Rolf Möhring (Technische Universität Berlin)
Abstract: This lecture will present an overview of the theoretical background and the available algorithmic tools for computing good and delay resistant periodic timetables.
The main model is the periodic event scheduling problem (PESP) introduced by Serafini and Ukovich, which interprets periodic timetables as periodic potentials of a digraph. This model contains graph coloring as a special case, which illustrates the computational difficulty of periodic timetabling. Periodic potentials are closely related to the cycle space of the underlying graph, and finding a “good” integral basis of this space is one of the most important techniques for reducing the feasibility domain and finding good solutions.

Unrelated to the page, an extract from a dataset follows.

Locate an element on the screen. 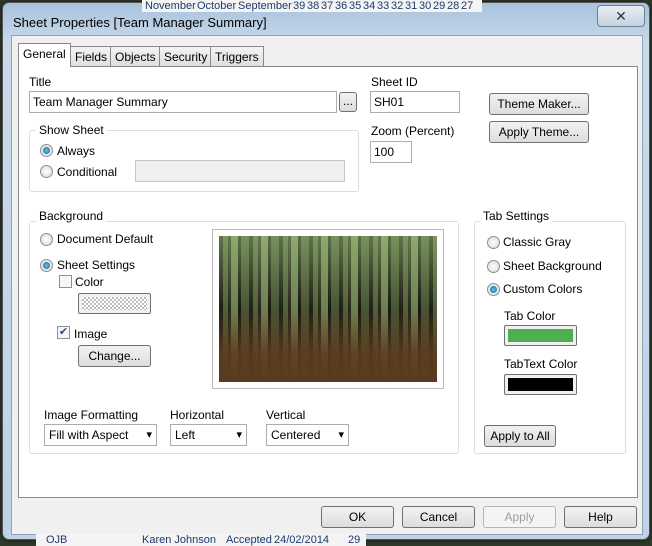 This screenshot has width=652, height=546. tab-text-color-swatch is located at coordinates (540, 384).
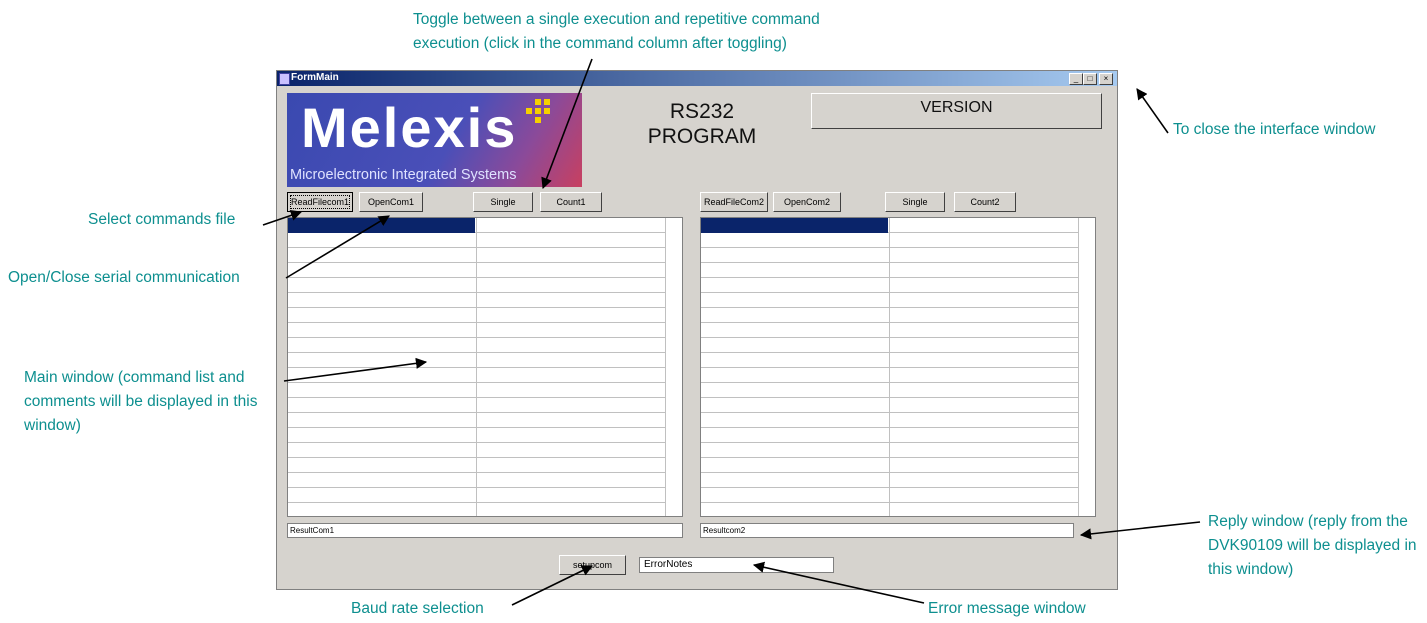 Image resolution: width=1427 pixels, height=623 pixels. I want to click on arrow-main-window, so click(356, 370).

Computing delay resistant requires a combination of the PESP model with techniques for robust optimization. As classical models of robustness (Bertsimas, Sim, Ben-Tal) are not suited for the PESP, we have developed a more general model of recoverable robustness that extends the classical concept of robust optimization and overcomes its inherent problem of being over-conservative. We will discuss this new model and demonstrate its scope on the PESP and other optimization problems.
Mark Overmars (Department of Information and Computing Sciences, Universiteit Utrecht)
Abstract: Path planning is a central problem in virtual environments and games. When computer-controlled characters move around in virtual worlds they have to plan their paths to desired locations. These paths must avoid collisions with the environment and with other moving characters. Also a chosen path must be natural, meaning that it is the kind of path a real human being could take. The algorithms for planning such paths must be able to handle hundreds of characters in real-time and must be flexible.
In this talk I discuss recent developments in path planning algorithms for games. In particular I focus on the Corridor Map Method. The method is fast and flexible and the resulting paths are of high quality. As will be shown the method can plan paths for crowds of thousands of characters in real time.
Eytan Ruppin (Schools of Computer Science & Medicine, Tel-Aviv University)
Abstract: A prime goal of the emerging field of Computational Systems Biology is to develop genome-scale network models of major cellular processes. One domain in which considerable progress has been made is metabolism, denoting the processes that degrade and construct cellular metabolites via enzymatic reactions, a central tenant of life. This talk will review a few computational constraint-based methods that have currently been employed to study large-scale metabolic models of numerous organisms, and briefly outline the main achievements obtained. I shall then describe the human metabolic model that has been published last year, and proceed to present our recent work on developing and testing metabolic models of specific human tissues, including the brain, heart, liver and kidney. Finally, I shall describe the first in silico investigation of Inborn Error Metabolic disorders, generating predictions of metabolic profiles in biofluids for hundreds of these diseases, and the computational and conceptual challenges that lay ahead. No prior Biological knowledge will be assumed.
[Joint work with Tomer Shlomi, Moran N. Cabili, Markus J. Herrgård and Bernhard Ø. Palsson]
David P. Williamson (Cornell University)
Abstract: In incremental optimization problems, choices we make in the future are constrained by those we have made in the past. The canonical example of this is the incremental k-median problem, a variant on the k-median problem, introduced by Mettu and Plaxton. If we have already opened k facilities, and now wish to open k' > k facilities, we may not close facilities we have already opened. Hence the output of the incremental k-median problem is simply a sequence of all the facilities; if we wish to open k facilities, we open the first k in the sequence. Somewhat surprisingly, Mettu and Plaxton showed that it is possible to find a good sequence, in the sense that for any k, opening the first k facilities is within a constant factor of the best possible solution to the k-median problem.
In this talk, I will show a very general approach to incremental problems that are conceptually simple and leads to the best known performance guarantees for many of these problems, including hierarchical clustering problems. I will also discuss some recent experimental work that shows that these algorithms perform much better in practice than their theoretical performance guarantees. I will conclude with some open questions prompted by both the theoretical and the experimental work.
Leslie G. Valiant (Harvard University)
Abstract: We propose a bridging model aimed at capturing the most basic resource parameters of multi-core architectures. We suggest that the considerable intellectual effort needed for designing efficient algorithms for such architectures may be most fruitfully pursued as an effort in designing portable algorithms for such a bridging model. Portable algorithms would contain efficient designs for all reasonable ranges of the basic resource parameters and input sizes, and would form the basis for implementation or compilation for particular machines. We show that for several fundamental problems, namely matrix multiplication, Fast Fourier Transform, and sorting, algorithms do exist that are optimal in a defined sense, for all combinations of input size and parameter values for this model.